LES Expert Group on the Economics of Drug Policy, Ending the Drug Wars, Londres, LSE, 2014. Disponible en ligne. 

La force de ce rapport tient au moins autant au prestige de ses signataires qu’à la qualité des arguments qui y sont développés. Loin de constituer une liste des usual suspects de la dénonciation des ravages de la prohibition, le groupe d’experts concernant les aspects économiques des politiques en matière de drogue de la London School of Economics rassemble au contraire une série de notables et d’académiques de haut vol, dont certains sont peu connus pour leurs engagements progressistes : parmi ces 21 experts, figurent notamment trois Prix Nobel d’économie (Kenneth Arrow, Thomas Schelling et Olivier Williamson), un ancien président polonais (Aleksander Kwasniewski), le vice-premier ministre britannique de l’époque (Nick Clegg) et un ancien secrétaire d’État américain sous Reagan (George Shultz). Le rapport qu’ils ont produit en 2014 est sans appel : la stratégie mondiale de prohibition « a produit des résultats massivement négatifs et d’énormes dégâts collatéraux [dont] l’incarcération de masse aux États-Unis, des politiques particulièrement répressives en Asie, une corruption de grande ampleur et une déstabilisation politique générale en Afghanistan et en Afrique de l’Ouest, de la violence politique incontrôlée en Amérique latine, une épidémie de HIV en Russie et une importante pénurie globale de médicaments contre la douleur».

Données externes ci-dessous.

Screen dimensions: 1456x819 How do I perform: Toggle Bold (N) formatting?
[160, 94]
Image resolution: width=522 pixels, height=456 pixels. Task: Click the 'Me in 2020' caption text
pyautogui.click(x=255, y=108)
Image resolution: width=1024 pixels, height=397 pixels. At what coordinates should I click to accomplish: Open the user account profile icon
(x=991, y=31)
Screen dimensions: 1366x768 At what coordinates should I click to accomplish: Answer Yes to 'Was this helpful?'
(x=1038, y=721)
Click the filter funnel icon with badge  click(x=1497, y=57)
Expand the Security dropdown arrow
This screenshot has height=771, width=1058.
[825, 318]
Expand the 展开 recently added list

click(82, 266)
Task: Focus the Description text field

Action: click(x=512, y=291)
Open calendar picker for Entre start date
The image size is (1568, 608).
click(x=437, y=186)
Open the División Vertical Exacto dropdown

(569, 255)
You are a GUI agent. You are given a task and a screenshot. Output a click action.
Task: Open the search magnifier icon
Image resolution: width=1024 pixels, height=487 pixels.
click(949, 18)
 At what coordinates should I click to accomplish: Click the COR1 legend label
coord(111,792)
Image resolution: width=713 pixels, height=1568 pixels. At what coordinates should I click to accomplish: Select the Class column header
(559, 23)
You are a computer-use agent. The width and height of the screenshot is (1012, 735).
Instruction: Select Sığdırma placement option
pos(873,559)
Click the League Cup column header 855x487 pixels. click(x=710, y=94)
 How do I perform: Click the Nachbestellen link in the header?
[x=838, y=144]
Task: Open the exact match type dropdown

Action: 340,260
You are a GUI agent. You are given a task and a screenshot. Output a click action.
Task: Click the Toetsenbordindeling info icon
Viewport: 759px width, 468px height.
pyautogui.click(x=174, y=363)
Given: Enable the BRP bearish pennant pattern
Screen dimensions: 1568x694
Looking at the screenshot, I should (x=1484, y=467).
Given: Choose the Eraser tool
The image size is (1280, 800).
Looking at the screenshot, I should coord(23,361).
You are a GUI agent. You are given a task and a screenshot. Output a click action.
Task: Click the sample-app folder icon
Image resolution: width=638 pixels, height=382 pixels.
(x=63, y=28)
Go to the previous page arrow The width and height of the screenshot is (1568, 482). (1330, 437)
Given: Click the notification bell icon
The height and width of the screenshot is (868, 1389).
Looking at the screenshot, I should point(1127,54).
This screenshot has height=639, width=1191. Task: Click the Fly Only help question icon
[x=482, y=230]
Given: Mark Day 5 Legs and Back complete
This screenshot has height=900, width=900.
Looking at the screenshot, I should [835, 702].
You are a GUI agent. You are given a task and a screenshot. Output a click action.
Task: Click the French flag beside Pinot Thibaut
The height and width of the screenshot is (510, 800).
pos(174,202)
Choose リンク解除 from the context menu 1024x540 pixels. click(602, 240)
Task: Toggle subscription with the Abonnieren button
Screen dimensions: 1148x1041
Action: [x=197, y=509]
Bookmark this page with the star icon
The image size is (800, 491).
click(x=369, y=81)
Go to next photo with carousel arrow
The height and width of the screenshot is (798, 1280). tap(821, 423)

S’il est habituel de comptabiliser le coût de mise en œuvre des politiques répressives et d’évaluer les dégâts qu’elles provoquent en termes, par exemple de difficultés d’accès aux soins, le rapport de la LSE insiste également sur les coûts d’opportunité gigantesques qu’induisent ces marges démesurées – autrement dit sur les sommes considérables qui sont déboursées par les consommateurs pour se fournir en produits et qui pourraient être affectées à d’autres sources de bien-être si les prix pratiqués correspondaient aux coûts de production augmentés d’une marge « normale » dans une économie de marché. C’est là une des principales originalités de ce travail indispensable.